- **Your goal**:
Give back the entries exactly, ending with the "August 2026 (928, 1141)" line.

---- Information shown

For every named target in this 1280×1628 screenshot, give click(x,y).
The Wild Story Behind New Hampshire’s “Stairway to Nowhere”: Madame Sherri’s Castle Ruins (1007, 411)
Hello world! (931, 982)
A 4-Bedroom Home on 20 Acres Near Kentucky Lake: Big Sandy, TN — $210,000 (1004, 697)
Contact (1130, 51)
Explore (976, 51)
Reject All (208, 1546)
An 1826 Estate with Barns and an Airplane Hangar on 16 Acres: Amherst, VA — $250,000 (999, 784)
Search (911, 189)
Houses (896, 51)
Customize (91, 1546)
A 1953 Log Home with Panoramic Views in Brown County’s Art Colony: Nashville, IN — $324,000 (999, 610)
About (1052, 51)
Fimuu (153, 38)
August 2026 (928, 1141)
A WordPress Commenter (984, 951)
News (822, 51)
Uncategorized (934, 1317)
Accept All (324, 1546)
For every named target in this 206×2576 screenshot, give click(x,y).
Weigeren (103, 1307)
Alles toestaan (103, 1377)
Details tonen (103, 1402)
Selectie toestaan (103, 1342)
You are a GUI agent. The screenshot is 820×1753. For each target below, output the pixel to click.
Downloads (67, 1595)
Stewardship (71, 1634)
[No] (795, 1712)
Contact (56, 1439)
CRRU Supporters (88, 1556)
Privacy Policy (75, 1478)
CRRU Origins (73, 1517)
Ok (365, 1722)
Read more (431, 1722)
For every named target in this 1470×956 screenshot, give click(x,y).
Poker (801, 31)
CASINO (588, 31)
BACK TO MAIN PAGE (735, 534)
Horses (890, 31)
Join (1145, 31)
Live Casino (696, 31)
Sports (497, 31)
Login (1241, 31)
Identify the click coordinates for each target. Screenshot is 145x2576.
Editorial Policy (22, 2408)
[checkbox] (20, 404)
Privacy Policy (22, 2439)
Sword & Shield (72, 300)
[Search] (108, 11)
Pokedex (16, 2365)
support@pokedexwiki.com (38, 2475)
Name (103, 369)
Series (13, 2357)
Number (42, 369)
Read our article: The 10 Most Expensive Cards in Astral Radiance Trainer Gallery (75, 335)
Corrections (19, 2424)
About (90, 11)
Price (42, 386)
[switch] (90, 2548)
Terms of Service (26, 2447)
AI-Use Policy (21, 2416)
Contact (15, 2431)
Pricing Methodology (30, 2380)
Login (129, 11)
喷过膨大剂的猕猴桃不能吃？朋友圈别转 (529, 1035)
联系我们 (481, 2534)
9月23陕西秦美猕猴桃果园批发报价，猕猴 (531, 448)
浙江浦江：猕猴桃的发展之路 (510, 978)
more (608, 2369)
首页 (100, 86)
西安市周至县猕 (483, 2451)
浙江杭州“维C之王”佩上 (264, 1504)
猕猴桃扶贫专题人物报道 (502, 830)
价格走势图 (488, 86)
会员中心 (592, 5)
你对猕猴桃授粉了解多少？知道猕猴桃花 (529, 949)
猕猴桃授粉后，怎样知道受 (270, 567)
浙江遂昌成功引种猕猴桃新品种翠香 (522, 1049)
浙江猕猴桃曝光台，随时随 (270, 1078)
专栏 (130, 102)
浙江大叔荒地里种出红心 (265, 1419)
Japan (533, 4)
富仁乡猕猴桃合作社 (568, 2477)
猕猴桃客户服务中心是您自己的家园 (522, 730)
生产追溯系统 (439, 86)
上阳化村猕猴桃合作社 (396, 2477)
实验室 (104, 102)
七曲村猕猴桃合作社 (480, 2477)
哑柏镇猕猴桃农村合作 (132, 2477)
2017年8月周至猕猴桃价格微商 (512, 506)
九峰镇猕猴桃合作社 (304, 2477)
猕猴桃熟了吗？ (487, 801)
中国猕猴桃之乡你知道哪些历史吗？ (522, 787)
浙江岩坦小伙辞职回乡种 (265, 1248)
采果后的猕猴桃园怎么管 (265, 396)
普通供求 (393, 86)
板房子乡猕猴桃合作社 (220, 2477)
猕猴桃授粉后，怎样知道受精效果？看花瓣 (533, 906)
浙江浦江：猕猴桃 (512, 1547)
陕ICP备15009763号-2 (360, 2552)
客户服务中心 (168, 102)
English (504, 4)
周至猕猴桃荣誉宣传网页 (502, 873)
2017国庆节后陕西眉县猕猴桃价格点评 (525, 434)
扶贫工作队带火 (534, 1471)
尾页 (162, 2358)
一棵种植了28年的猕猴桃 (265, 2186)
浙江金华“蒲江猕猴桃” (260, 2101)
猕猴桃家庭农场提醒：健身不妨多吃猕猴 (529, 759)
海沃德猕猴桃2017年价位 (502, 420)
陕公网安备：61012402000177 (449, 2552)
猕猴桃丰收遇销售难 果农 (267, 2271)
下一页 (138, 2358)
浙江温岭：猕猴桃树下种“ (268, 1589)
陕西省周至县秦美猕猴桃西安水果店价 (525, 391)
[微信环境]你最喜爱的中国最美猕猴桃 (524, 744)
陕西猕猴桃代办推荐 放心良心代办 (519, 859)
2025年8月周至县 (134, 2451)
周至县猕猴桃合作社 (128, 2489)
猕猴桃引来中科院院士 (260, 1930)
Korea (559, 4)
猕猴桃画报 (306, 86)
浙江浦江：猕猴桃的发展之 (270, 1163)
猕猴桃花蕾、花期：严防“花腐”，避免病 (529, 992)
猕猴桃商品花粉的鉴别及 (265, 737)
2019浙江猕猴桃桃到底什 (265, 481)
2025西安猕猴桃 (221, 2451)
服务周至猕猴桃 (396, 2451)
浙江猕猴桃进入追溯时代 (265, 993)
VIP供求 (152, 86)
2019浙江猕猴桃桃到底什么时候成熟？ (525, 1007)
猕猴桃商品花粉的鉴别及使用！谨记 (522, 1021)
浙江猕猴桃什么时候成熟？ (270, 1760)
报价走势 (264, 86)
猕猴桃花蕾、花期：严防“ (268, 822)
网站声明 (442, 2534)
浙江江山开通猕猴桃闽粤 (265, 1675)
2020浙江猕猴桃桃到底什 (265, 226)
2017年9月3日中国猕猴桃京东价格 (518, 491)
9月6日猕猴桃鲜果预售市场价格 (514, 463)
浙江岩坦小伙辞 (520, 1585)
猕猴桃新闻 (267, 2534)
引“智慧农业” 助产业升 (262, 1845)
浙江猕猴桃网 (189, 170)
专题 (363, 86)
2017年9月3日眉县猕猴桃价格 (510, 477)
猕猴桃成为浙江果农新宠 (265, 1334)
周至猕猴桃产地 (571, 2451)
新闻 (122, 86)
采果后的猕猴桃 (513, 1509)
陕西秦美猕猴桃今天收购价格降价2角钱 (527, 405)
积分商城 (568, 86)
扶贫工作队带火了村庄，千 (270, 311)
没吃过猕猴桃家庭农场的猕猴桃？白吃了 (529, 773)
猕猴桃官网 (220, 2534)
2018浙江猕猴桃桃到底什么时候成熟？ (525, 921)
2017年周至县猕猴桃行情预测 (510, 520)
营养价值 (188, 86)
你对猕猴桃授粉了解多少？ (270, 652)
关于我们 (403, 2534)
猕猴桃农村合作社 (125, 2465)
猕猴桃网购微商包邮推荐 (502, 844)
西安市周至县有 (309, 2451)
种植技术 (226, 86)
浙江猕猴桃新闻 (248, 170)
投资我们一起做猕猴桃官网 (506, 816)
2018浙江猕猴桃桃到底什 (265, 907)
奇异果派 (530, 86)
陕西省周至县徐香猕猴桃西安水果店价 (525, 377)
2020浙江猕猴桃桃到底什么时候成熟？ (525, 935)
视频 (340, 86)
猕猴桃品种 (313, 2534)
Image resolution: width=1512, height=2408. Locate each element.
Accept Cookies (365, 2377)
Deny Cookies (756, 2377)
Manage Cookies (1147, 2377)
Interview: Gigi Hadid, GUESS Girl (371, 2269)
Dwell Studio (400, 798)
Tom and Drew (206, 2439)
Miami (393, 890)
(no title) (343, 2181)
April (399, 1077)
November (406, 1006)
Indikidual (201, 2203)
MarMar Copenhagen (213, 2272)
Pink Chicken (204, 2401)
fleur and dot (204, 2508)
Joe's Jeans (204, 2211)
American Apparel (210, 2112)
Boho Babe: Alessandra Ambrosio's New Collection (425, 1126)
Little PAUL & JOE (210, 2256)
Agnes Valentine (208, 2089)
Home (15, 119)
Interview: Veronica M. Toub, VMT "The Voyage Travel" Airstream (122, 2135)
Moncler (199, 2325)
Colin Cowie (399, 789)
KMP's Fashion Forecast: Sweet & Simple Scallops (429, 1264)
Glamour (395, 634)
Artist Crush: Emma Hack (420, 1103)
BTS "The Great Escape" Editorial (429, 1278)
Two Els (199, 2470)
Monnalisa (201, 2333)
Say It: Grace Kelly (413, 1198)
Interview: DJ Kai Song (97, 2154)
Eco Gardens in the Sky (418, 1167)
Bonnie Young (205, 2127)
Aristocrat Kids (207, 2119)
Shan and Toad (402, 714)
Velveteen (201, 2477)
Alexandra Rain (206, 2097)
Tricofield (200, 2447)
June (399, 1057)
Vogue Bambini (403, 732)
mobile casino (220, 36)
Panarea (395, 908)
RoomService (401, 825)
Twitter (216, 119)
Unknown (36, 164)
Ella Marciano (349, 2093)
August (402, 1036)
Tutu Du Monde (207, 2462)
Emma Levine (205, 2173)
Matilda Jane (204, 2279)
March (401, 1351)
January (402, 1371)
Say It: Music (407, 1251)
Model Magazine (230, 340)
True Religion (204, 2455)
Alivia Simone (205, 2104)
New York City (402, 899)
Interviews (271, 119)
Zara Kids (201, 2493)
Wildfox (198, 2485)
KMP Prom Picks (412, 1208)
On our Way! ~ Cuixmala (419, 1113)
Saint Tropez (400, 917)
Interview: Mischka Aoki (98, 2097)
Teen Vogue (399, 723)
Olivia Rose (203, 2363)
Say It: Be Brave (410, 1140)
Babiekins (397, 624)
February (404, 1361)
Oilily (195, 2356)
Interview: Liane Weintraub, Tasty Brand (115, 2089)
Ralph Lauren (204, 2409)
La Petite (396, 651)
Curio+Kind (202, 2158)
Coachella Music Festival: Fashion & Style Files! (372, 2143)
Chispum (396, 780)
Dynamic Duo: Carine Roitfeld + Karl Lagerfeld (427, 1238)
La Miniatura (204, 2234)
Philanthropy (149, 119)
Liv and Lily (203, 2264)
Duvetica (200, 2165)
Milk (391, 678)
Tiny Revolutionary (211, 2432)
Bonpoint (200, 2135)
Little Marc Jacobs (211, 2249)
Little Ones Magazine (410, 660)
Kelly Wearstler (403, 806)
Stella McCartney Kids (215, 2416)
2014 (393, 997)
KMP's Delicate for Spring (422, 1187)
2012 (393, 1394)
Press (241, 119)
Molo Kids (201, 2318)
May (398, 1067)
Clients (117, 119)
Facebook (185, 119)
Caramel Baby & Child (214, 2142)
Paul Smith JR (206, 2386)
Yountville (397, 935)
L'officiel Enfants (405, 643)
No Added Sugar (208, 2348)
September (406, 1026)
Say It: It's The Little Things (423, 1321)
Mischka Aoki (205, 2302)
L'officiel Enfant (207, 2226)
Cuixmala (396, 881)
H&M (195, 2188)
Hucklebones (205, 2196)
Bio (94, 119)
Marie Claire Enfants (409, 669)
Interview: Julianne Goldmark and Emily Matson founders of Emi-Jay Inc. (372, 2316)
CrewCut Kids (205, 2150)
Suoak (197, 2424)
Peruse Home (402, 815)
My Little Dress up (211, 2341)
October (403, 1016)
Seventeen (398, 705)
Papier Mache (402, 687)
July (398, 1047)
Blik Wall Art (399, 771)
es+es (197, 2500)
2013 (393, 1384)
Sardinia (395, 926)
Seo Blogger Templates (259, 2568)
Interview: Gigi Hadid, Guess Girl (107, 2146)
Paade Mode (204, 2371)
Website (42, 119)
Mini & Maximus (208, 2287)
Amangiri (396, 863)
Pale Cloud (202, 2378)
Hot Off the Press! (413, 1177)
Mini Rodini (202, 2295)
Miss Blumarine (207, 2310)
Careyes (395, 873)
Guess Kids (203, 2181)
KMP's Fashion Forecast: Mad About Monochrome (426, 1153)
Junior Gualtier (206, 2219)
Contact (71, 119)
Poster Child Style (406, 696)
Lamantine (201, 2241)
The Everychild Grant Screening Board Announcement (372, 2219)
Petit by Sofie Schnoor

--------

- **Worked solution**:
For every named target in this 1280×1628 screenshot, give click(x,y).
The Wild Story Behind New Hampshire’s “Stairway to Nowhere”: Madame Sherri’s Castle Ruins (1007, 411)
Hello world! (931, 982)
A 4-Bedroom Home on 20 Acres Near Kentucky Lake: Big Sandy, TN — $210,000 (1004, 697)
Contact (1130, 51)
Explore (976, 51)
Reject All (208, 1546)
An 1826 Estate with Barns and an Airplane Hangar on 16 Acres: Amherst, VA — $250,000 (999, 784)
Search (911, 189)
Houses (896, 51)
Customize (91, 1546)
A 1953 Log Home with Panoramic Views in Brown County’s Art Colony: Nashville, IN — $324,000 (999, 610)
About (1052, 51)
Fimuu (153, 38)
August 2026 (928, 1141)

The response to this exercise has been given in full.